▸ Problem details
Reproduce the records below word for word, starting with the line that contains "Click the Springfield" and going on through the line that contains "Action: [139, 15]", both included. Give only those lines.

▸ Information supplied
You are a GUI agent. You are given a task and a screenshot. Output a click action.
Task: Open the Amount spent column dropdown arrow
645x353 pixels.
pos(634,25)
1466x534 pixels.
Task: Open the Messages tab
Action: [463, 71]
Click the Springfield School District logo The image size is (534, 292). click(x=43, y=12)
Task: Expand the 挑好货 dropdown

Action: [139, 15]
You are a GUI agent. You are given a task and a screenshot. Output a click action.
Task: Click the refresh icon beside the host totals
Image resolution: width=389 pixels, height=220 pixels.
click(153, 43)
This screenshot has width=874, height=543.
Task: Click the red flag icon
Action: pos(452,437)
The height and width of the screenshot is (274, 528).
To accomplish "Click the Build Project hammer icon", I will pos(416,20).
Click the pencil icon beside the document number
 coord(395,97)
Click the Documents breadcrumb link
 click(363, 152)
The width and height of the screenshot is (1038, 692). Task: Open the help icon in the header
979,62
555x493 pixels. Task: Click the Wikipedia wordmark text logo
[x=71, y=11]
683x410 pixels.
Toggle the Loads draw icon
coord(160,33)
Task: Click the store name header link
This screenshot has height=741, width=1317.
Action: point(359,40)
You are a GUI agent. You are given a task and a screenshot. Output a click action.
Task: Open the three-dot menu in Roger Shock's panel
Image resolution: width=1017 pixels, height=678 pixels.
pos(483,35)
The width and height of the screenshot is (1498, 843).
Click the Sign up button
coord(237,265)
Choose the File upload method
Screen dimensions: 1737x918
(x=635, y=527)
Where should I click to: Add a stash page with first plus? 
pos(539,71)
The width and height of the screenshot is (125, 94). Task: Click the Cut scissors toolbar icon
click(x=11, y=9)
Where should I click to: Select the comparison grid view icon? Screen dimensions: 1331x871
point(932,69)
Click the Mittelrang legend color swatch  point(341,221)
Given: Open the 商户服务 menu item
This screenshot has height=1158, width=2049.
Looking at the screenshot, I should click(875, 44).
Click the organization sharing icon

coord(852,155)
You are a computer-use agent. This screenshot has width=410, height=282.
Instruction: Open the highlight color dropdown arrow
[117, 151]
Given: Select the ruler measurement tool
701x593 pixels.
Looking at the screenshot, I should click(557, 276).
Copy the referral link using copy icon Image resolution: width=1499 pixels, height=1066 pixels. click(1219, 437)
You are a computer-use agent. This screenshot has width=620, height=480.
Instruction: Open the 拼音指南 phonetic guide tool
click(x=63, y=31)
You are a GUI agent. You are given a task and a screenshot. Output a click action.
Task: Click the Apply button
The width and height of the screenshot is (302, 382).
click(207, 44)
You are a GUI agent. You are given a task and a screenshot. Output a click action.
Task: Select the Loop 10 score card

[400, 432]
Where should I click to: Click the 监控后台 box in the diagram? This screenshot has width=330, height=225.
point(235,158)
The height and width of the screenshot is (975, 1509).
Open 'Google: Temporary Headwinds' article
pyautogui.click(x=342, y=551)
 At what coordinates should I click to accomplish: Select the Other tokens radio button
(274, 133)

▸ Solution for this problem
Click the Springfield School District logo The image size is (534, 292). click(x=43, y=12)
Task: Expand the 挑好货 dropdown

Action: [139, 15]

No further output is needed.